Nevertheless, Needles still gave the appearance of being intensely bored when it was over. He fretted when he was led to the Horseshoe Lawn flanked by the ornamental flower beds whose patterns must have been a survival from the last century and by the pools with fountains gushing out of rocky bases reminiscent of Tennyson's Princess. I wish, by the way, that the Grounds Committee of Happy Knoll might travel to Louisville to examine their landscaped decorations. A little of it would add greatly to the gaiety of the putting course.

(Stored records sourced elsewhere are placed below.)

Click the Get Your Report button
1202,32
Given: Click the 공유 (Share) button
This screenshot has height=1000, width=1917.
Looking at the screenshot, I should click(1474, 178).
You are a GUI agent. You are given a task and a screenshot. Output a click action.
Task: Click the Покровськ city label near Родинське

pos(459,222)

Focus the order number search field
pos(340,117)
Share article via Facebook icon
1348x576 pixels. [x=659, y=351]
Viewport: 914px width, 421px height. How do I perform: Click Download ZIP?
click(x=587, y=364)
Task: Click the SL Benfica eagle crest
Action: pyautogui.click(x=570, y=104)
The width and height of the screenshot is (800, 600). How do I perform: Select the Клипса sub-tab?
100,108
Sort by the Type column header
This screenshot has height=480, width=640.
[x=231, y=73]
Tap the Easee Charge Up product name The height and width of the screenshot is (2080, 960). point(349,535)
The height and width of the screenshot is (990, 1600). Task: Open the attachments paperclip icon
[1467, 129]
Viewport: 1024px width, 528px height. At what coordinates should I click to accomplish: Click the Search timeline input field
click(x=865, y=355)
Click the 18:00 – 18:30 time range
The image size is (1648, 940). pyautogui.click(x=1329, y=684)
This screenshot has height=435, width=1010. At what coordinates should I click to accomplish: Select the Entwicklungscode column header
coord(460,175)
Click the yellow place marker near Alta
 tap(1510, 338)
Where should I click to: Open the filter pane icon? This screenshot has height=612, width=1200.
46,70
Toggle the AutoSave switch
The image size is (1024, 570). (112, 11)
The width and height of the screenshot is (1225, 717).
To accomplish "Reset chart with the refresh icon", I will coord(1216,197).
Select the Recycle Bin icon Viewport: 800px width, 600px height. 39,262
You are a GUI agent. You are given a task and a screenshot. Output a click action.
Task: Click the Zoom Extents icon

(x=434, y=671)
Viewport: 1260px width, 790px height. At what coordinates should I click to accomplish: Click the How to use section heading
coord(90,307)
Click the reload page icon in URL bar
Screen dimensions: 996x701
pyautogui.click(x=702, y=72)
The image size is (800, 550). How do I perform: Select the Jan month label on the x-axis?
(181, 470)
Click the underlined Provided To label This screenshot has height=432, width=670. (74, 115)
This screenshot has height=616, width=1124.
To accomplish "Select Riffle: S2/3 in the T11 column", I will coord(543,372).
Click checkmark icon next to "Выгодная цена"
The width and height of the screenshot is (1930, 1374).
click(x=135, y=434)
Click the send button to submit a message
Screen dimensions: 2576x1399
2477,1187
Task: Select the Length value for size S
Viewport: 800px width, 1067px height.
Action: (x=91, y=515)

It appeared to annoy Needles—and I don't blame him—to be covered with a blanket of roses that made him look like a caisson in a military funeral, and he perceptibly winced when Mr. Erb was handed a sheaf of American Beauty roses with longer stems than any now supplied by ordinary greenhouses. In fact, I have not seen such roses since I observed the ones that reposed last year in the gold-plated cup that was presented to Benny Muldoon by our Golf Committee on the occasion when we honestly feared that he would leave us and sell his services to the Hard Hollow Country Club.

THE MIND OF A HORSE

Needles, I honestly believe, was glad to be led away by his familiar attendants, pleasantly fatigued, with the roar of the crowd no longer in his ears. I do not honestly believe that he enjoyed his Derby victory. Of course, it is impossible to project oneself into the amazingly simple but peculiar mind of a horse. A horse, we know, can remember all sorts of things, such as small slights and insults, but he seldom appears capable of grasping the full implications of the present. No one will ever know what Needles thought in the greatest moment of his career, the moment which has certainly raised his cash value closer to that of Nashua, but then the Needles mind does not deal with dollars and inflation. It is concerned instead with instincts inherited from a long proud bloodline of horses that can run. Fortunately, the reaction of Needles to himself is important only to some remote echelon of academic psychology. All that counts is what Needles did to a very great number of people who came from all parts of the country to watch him run at the distinguished and venerable track at Churchill Downs. They came from everywhere, from all walks of life, and obviously they loved it. In fact, it may be horses like Needles who make a pilgrimage like the Kentucky Derby pilgrimage possible. There can be no other reason for it, because Derby sentiment cannot rest solidly on any sort of contemporary social logic.

Certainly the theory and practice of horse racing has nothing whatsoever intrinsically to do with this age that Mr. Henry Wallace and others since have christened the Age of the Common Man. There were plenty of common and uncommon men at Churchill Downs the other day. Except for a segment of the curious, they must have been drawn there by a great tide of habit. It was basically a race track crowd, the same group with the same facial expressions that you encounter at any meet from Miami to Saratoga, and they came from every level, as the Army likes to put it. In fact, as I watched these milling thousands I thought what a problem many of them might present to the Happy Knoll Country Club admissions committee, anxious though we may be to enlarge our membership and, as some of our broader-minded members say, broaden our social base.